PROBLEM DESCRIPTION
Show, in full, each line of the data that contains "will".

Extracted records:

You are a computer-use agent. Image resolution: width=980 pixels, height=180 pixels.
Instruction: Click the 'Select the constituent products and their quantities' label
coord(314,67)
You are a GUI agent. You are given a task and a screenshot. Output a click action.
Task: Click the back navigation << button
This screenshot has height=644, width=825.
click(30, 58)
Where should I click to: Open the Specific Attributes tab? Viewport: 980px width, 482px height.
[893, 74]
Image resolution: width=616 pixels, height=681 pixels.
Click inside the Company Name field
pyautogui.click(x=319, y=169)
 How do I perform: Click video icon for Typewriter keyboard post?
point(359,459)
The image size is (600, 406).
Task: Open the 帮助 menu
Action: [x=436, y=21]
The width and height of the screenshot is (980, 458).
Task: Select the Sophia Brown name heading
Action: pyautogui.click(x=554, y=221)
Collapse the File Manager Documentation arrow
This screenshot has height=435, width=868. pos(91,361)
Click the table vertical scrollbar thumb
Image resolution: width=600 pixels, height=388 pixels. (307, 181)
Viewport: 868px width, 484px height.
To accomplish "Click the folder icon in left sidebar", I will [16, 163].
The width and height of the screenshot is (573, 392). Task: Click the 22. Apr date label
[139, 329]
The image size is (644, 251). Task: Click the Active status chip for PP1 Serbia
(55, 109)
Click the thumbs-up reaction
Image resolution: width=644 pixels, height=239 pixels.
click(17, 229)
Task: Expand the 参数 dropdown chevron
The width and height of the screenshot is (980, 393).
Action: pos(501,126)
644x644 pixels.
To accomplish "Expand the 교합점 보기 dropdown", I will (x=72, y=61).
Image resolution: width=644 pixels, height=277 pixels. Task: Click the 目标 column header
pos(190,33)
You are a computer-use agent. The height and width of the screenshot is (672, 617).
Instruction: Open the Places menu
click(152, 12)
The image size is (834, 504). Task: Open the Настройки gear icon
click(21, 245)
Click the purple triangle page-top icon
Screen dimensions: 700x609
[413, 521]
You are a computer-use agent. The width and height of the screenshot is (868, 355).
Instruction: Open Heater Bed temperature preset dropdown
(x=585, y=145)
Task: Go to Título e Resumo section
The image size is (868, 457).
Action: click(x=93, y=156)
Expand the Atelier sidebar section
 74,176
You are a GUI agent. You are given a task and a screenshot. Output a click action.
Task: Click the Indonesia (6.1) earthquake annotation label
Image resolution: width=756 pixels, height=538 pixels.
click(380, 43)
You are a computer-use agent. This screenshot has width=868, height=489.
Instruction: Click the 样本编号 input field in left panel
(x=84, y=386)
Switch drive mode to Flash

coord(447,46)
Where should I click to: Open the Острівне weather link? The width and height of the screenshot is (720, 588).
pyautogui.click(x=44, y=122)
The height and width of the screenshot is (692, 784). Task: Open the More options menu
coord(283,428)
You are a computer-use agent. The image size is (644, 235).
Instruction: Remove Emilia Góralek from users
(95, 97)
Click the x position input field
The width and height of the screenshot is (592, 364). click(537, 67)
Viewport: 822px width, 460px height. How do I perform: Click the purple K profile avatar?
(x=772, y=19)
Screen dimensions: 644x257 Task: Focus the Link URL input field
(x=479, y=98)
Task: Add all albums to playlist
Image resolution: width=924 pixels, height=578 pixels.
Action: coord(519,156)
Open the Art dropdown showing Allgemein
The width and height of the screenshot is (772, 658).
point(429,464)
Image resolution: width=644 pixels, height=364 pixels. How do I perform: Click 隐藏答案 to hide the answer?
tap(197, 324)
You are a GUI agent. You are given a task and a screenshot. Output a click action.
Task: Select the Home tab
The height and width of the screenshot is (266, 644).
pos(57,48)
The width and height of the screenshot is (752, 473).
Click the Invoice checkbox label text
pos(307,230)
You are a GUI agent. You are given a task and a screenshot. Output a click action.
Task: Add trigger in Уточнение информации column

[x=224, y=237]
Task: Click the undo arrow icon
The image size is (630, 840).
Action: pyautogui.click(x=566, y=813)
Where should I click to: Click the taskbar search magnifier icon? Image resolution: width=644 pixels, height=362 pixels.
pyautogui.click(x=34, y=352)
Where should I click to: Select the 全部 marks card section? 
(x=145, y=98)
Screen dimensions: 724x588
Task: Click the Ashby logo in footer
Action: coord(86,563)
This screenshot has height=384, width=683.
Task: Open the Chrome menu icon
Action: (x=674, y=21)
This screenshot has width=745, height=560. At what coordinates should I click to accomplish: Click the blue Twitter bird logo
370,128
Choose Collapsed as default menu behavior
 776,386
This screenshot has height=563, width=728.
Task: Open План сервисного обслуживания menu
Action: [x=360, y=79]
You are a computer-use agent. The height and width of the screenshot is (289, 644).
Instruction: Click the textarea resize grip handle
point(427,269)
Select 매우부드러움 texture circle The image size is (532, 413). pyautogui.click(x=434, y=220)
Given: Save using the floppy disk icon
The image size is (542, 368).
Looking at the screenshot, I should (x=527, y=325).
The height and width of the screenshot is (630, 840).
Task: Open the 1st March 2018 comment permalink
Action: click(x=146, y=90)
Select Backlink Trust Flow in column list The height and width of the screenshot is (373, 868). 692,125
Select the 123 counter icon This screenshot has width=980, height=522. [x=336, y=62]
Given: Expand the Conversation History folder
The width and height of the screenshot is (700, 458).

SOLUTION TO THIS PROBLEM
To accomplish "Click the folder icon in left sidebar", I will [16, 163].
To accomplish "Expand the 교합점 보기 dropdown", I will (x=72, y=61).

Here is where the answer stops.